Stored data
══════
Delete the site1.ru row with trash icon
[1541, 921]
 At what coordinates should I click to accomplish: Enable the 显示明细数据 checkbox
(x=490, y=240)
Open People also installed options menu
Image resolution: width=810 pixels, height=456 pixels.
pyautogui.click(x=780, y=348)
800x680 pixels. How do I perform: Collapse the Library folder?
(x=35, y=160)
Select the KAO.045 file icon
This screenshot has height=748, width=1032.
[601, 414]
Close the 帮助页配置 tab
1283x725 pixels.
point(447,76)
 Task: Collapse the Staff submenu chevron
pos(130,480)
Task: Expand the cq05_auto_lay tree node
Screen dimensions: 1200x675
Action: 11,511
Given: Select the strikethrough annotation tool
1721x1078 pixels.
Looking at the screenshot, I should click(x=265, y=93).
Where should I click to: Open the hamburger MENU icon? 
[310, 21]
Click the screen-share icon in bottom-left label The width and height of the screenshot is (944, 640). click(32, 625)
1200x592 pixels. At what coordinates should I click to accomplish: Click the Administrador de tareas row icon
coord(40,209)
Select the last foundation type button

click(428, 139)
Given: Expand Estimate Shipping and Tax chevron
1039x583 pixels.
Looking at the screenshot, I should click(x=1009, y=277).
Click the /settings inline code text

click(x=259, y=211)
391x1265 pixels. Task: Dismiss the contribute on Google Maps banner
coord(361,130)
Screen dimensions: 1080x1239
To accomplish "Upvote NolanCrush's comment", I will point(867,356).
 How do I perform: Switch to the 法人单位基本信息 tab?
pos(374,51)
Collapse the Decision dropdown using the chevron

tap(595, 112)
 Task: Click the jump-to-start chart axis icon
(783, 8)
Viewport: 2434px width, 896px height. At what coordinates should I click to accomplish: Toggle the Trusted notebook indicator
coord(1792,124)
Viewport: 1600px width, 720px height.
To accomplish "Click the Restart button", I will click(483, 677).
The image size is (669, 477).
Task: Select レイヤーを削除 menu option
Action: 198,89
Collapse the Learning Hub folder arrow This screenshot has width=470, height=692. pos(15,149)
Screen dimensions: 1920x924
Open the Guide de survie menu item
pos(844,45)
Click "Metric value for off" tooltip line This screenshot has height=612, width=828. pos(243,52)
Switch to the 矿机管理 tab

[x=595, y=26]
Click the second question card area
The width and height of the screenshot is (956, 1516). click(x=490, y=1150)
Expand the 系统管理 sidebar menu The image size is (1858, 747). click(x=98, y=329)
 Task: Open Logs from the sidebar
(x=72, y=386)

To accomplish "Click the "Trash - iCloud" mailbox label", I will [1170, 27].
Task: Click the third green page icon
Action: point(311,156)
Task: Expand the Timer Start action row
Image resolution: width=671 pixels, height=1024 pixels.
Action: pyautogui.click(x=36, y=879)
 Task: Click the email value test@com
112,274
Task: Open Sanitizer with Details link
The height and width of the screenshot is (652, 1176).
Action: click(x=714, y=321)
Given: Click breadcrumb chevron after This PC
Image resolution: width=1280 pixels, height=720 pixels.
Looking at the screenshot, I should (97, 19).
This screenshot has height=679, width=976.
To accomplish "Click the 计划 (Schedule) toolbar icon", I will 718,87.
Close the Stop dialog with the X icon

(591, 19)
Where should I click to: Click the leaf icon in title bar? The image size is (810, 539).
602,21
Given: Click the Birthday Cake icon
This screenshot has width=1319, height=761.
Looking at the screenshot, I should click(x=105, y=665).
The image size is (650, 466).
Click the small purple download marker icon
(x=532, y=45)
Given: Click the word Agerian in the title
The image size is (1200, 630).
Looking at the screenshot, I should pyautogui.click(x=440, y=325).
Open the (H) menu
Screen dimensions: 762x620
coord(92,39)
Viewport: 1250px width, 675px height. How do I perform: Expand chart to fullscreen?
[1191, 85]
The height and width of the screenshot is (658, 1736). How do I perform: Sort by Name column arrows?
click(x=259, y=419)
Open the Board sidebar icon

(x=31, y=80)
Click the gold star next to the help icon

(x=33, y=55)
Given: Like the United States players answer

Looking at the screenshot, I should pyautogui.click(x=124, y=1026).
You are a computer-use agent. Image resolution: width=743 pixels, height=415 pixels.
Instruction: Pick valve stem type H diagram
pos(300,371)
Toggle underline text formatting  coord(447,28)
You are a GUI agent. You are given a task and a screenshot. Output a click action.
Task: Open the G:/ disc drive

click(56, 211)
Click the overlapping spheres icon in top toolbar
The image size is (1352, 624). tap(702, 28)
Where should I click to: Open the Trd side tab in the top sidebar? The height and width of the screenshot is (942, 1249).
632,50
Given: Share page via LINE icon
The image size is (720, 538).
══════
= WORK ORDER =
Check each line above for the string "agent" and copy every line that has it.

= EXERCISE RESULT =
You are a computer-use agent. Image resolution: width=743 pixels, height=415 pixels.
You are a GUI agent. You are given a task and a screenshot. Output a click action.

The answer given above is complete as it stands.